Halfway through a game of table tennis with the PlayStation Move, I realize that I play better if I stop treating the wand-shaped controller in my hand like a controller. I’m currently playing with cautious restraint, flicking the controller tentatively every time the ball approaches my player’s side of the court. I’m losing more points than I’m winning, but the second I start treating it like an actual racquet, things begin to look up.
Move is Sony PlayStation’s answer to the Nintendo Wii, and soon, I’m delivering smashes, top-spin backhands and looping serves with none of the vague approximation one gets with the latter.
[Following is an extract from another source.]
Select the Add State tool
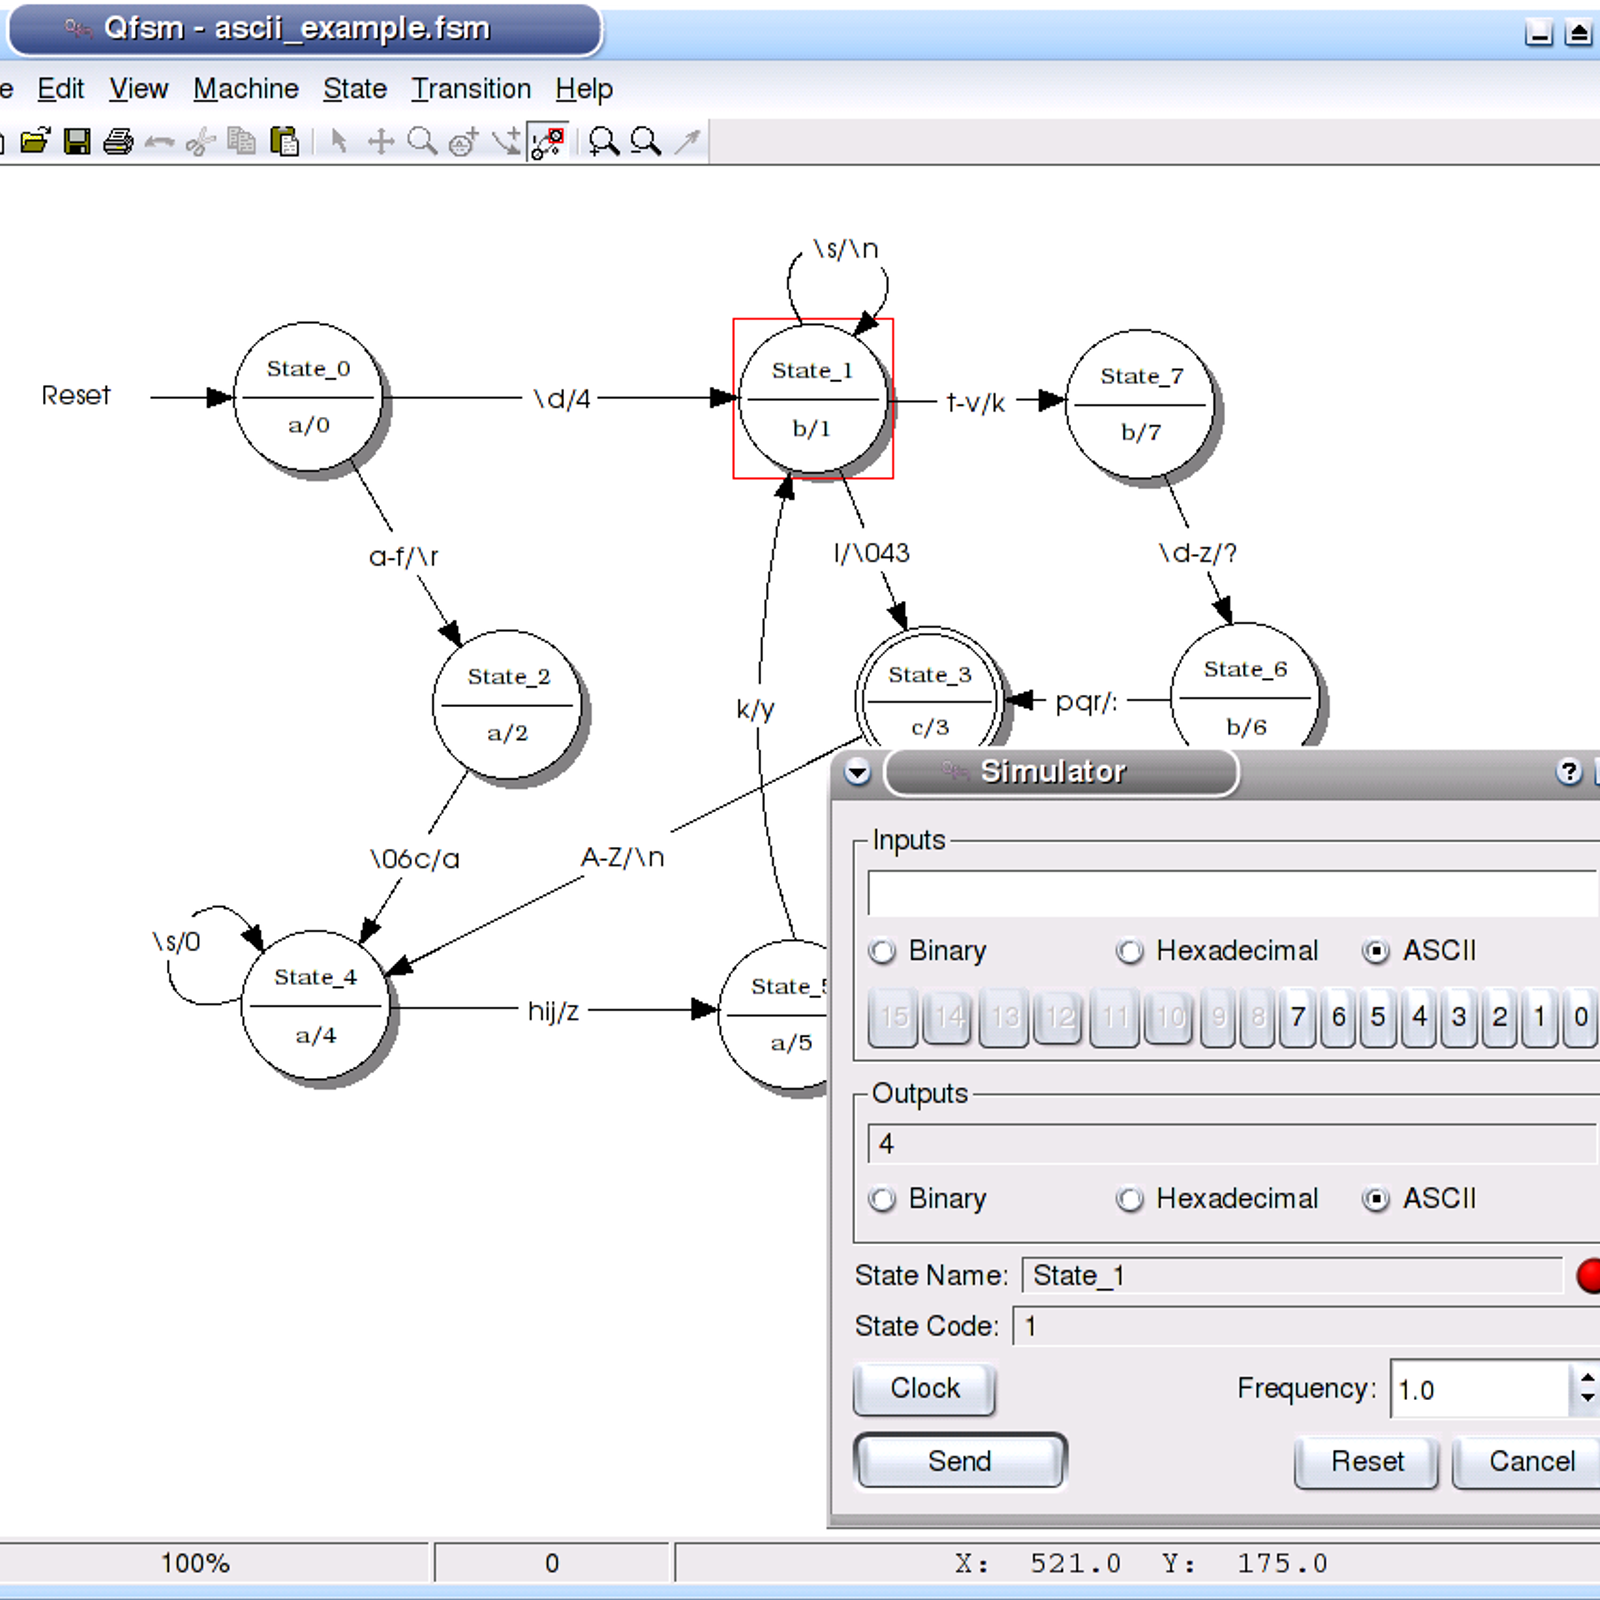Screen dimensions: 1600x1600 click(x=463, y=141)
Armed to the teeth with accelerometers, gyroscopes and a glowing orb that’s tracked by a camera placed on top of your PlayStation 3, Move detects tilts and slants with pleasing accuracy and in spite of my constant movement, doesn’t seem to require frequent recalibration.
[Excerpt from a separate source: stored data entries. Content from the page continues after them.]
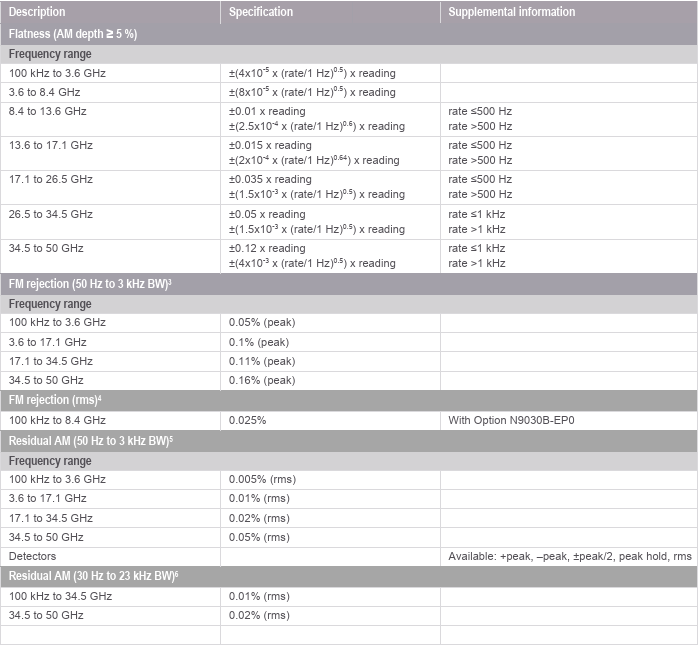Select the 0.025% specification value
Screen dimensions: 698x646
point(248,421)
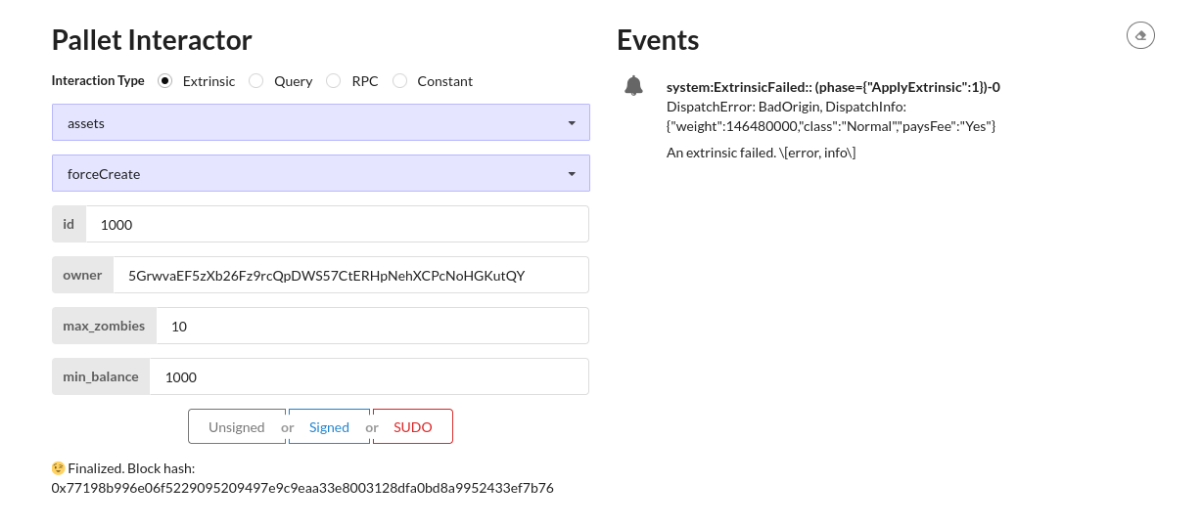Choose the RPC interaction type
1200x525 pixels.
(x=333, y=81)
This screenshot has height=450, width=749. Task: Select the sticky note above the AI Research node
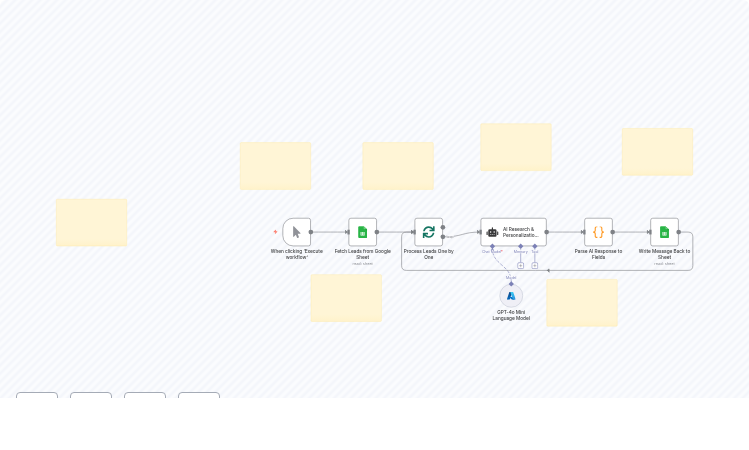[515, 147]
Motion-based controllers are the Farmvilles of console gaming. Nintendo is the Zynga of this space, having successfully pitted the Nintendo Wii in 2007 against Sony’s PlayStation 3 and Microsoft’s Xbox 360. Now Sony and Microsoft are playing catch-up—Sony with Move, Microsoft with Kinect.
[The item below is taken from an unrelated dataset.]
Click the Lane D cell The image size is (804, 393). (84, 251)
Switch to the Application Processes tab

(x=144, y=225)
While the Kinect is attempting a dramatic science-fiction upheaval of how people play games, Move is a gentle, safe bet—a quietly efficient piece of engineering that delivers an evolution of what the Wii made possible.
This is, of course, not always a good thing. A lot of games (Sports Champions is the obvious analogue to Wii Sports) are derivative, and many of the launch titles feel like tired retreads of popular Wii games. Happily, there are exceptions—the endearing EyePet uses the bundled camera to project a furry creature into the room you’re playing in, allowing you to pet, interact and play with the thing. The wonderful Echochrome 2 puts the controller as a light source, allowing you to manipulate shadows to solve puzzles.
In motion:(top) Sports Champions; a still from EyePet
It helps that the PlayStation 3 is a graphical power horse—the visuals for Move-enabled games are top-notch, and the sense of immersion is stronger than Wii. Sony’s promised a much wider variety of Move games by the end of the year, including patches that will make existing PlayStation 3 titles such as Heavy Rain playable with Move.
Those who have a Nintendo Wii (with the MotionPlus add-on) should probably wait to see what kind of eclecticism Sony will bring to the Move library. But for those who’ve never jumped on to the casual gaming, motion-controlled bandwagon, Move is an excellent place to start.
The basic PlayStation Move controller costs Rs2,499, with the add-on controller at Rs1,899. A “starter pack” with a basic controller, PlayStation Eye camera and a disc of demos for Sports Champions, Tiger Woods PGA Tour 11and EyePet is priced at Rs3,650.